EXCERPTED PASSAGE>
......
In [75]:
import geopandas as gpd
import os
import random
import pandas as pd
from pathlib import Path
import pyarrow as pa
from matplotlib.patches import Patch
import pyarrow.dataset as ds
import numpy as np
import yaml
from gelos import config
from sklearn.manifold import TSNE
import matplotlib.pyplot as plt
from gelos.config import PROJ_ROOT, PROCESSED_DATA_DIR, DATA_VERSION, RAW_DATA_DIR
from gelos.config import REPORTS_DIR, FIGURES_DIR

In [76]:

def sample_files(directory: str | Path, sample_size: int, *, seed: int | None = None) -> list[Path]:
    rng = random.Random(seed)
    directory = Path(directory)
......
DATA ENTRIES>

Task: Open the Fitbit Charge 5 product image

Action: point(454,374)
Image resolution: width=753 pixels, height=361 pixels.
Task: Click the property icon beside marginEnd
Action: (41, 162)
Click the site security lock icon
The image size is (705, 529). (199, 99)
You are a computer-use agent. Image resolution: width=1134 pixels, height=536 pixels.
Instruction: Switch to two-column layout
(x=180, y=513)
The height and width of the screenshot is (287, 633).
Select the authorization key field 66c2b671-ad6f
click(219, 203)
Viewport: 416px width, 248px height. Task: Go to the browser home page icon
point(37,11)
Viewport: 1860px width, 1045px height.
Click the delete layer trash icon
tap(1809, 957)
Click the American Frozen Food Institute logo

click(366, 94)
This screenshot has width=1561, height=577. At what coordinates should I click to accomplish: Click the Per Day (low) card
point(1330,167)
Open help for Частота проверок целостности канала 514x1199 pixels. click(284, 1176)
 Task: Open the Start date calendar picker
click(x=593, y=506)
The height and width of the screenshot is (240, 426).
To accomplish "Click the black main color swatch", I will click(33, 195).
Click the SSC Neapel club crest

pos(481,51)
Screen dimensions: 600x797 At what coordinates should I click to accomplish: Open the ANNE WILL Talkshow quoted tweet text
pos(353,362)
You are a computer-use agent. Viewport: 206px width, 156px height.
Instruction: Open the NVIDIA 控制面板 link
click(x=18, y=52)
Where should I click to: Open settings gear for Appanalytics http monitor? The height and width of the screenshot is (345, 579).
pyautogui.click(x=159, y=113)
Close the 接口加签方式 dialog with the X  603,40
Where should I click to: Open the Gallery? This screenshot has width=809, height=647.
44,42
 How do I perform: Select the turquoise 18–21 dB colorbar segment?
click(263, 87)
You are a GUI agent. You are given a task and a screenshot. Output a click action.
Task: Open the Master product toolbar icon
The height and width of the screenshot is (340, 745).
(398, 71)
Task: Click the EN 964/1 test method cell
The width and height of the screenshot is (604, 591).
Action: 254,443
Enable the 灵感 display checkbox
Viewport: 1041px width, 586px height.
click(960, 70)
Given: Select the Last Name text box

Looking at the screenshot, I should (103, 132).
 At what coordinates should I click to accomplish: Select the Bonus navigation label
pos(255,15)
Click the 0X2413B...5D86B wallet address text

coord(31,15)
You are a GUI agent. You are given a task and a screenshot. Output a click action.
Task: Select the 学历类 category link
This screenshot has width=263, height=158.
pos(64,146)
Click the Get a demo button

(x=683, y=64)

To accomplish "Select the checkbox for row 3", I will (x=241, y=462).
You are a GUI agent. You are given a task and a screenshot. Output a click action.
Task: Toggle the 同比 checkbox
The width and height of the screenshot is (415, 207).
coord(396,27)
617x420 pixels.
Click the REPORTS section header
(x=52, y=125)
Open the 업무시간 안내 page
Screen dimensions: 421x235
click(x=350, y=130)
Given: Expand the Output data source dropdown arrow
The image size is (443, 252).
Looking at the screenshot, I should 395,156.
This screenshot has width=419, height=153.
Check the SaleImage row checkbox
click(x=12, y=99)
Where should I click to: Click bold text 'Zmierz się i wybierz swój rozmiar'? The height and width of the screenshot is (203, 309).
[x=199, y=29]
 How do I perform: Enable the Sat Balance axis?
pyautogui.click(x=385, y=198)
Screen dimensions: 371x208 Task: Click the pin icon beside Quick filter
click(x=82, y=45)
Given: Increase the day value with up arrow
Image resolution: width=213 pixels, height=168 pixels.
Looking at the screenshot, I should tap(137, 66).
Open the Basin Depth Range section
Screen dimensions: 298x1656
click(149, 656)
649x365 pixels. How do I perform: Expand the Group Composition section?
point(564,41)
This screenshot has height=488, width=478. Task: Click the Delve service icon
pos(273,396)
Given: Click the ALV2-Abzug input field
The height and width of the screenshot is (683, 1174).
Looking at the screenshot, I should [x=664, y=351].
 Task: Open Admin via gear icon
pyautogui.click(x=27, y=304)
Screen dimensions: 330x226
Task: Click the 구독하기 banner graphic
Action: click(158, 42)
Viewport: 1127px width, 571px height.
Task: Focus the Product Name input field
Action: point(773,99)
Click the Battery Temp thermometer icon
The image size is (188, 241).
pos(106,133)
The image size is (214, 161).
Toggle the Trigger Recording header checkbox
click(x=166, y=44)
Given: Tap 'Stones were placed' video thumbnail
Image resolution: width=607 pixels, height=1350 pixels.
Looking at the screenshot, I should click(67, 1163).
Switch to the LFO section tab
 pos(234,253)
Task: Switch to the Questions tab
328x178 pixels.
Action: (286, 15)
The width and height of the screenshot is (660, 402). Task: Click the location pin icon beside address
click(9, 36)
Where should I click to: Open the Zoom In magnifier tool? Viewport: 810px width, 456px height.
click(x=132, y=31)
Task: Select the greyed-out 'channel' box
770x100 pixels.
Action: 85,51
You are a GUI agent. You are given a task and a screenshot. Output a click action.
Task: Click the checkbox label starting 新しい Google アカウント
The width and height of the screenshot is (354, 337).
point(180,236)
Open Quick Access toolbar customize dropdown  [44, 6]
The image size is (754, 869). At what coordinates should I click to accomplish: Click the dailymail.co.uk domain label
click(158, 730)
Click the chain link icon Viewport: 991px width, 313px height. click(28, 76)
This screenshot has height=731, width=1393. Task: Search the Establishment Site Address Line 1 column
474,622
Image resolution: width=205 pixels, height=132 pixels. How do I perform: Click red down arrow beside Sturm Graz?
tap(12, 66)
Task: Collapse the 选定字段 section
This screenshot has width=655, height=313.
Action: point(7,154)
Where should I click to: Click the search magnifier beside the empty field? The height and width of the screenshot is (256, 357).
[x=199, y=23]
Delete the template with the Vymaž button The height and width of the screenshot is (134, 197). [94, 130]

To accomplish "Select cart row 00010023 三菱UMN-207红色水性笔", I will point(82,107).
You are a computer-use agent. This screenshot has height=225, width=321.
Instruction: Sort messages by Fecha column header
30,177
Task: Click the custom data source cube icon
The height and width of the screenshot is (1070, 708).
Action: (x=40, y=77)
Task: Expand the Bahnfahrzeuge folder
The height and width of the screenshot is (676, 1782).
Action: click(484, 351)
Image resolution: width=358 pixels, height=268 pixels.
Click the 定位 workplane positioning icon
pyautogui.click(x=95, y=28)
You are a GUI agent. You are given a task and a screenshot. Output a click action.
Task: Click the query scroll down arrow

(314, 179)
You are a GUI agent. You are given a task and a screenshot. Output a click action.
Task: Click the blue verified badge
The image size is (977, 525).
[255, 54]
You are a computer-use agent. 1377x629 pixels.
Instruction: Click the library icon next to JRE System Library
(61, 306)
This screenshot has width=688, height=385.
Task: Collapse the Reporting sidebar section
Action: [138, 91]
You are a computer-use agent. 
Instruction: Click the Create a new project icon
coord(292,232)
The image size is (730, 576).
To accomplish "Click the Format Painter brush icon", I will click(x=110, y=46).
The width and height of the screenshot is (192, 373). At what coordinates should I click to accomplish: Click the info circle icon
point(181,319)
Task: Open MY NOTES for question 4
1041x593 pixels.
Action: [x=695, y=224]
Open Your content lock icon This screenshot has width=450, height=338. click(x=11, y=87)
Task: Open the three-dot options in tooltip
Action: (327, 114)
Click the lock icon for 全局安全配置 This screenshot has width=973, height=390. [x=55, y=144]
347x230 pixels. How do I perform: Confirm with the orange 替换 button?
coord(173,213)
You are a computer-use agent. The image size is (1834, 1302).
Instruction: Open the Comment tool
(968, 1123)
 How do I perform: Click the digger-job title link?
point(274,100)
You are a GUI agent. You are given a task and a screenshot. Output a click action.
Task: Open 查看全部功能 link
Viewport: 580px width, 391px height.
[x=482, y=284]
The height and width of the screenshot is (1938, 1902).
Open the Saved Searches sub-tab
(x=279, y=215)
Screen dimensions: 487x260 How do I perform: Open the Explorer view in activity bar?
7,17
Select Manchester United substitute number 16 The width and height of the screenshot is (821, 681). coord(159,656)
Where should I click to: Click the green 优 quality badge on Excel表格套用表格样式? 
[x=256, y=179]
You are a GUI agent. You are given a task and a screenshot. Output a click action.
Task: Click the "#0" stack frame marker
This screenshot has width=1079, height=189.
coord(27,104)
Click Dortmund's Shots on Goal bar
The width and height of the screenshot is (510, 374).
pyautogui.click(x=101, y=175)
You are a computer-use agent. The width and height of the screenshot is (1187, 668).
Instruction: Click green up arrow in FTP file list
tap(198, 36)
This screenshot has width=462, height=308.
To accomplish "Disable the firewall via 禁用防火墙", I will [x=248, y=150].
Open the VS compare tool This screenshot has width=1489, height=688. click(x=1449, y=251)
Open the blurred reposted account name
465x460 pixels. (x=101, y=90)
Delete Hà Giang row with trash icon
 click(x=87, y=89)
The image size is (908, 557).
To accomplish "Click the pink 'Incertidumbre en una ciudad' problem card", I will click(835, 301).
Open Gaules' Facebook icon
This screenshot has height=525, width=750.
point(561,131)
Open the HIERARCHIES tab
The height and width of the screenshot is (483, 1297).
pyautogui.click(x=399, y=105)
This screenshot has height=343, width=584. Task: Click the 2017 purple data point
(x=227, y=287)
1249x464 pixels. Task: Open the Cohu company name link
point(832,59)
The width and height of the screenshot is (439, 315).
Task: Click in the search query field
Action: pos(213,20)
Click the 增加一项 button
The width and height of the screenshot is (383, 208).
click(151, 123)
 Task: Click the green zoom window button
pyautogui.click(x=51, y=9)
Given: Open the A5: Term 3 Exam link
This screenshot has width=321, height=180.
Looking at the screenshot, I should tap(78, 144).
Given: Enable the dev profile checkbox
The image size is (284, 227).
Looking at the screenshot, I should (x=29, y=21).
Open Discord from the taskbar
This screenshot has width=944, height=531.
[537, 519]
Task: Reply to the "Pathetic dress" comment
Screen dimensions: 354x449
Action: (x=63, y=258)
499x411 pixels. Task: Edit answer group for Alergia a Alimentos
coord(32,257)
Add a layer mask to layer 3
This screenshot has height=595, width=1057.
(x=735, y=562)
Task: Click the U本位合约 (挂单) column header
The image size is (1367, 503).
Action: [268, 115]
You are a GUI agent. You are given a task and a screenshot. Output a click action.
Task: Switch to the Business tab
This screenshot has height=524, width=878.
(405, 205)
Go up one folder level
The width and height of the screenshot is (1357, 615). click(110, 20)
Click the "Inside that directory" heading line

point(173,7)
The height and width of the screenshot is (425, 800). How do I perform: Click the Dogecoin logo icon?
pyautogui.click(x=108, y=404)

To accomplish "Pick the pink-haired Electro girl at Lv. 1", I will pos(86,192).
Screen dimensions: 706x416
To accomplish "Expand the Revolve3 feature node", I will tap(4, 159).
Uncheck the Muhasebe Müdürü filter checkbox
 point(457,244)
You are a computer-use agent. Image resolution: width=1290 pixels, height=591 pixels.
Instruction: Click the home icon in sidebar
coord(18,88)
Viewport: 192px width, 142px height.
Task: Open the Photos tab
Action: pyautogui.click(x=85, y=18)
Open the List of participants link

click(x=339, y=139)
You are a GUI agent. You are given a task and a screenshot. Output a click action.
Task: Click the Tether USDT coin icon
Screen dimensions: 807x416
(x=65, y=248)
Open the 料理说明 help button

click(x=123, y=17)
......
SET TASKS>
**A)** Edit the listing from its first line through the line holding "pos(353,362)", both included: swap "two-column layout" for "three-column layout" and keep everything else the same.
**B)** Pick up the Python notebook code where it stops and keep writing it.

ANSWERS TO THE TASKS>
**A)**
Task: Open the Fitbit Charge 5 product image

Action: point(454,374)
Image resolution: width=753 pixels, height=361 pixels.
Task: Click the property icon beside marginEnd
Action: (41, 162)
Click the site security lock icon
The image size is (705, 529). (199, 99)
You are a computer-use agent. Image resolution: width=1134 pixels, height=536 pixels.
Instruction: Switch to three-column layout
(x=180, y=513)
The height and width of the screenshot is (287, 633).
Select the authorization key field 66c2b671-ad6f
click(219, 203)
Viewport: 416px width, 248px height. Task: Go to the browser home page icon
point(37,11)
Viewport: 1860px width, 1045px height.
Click the delete layer trash icon
tap(1809, 957)
Click the American Frozen Food Institute logo

click(366, 94)
This screenshot has width=1561, height=577. At what coordinates should I click to accomplish: Click the Per Day (low) card
point(1330,167)
Open help for Частота проверок целостности канала 514x1199 pixels. click(284, 1176)
 Task: Open the Start date calendar picker
click(x=593, y=506)
The height and width of the screenshot is (240, 426).
To accomplish "Click the black main color swatch", I will click(33, 195).
Click the SSC Neapel club crest

pos(481,51)
Screen dimensions: 600x797 At what coordinates should I click to accomplish: Open the ANNE WILL Talkshow quoted tweet text
pos(353,362)

**B)**
    files = [Path(entry.path) for entry in os.scandir(directory) if entry.is_file()]
    if sample_size >= len(files):
        return files

    return rng.sample(files, sample_size)

In [77]:
def select_embedding_indices(
        embeddings_column: pa.lib.ListArray, 
        slice_args: list[dict[str, int]]
        ) -> pa.lib.ListArray:
    array = embeddings_column
    for args in slice_args:
        array = pa.compute.list_slice(
            array,
            start=args['start'],
            stop=args["stop"],
            step=args["step"]
            )
        array = pa.compute.list_flatten(array)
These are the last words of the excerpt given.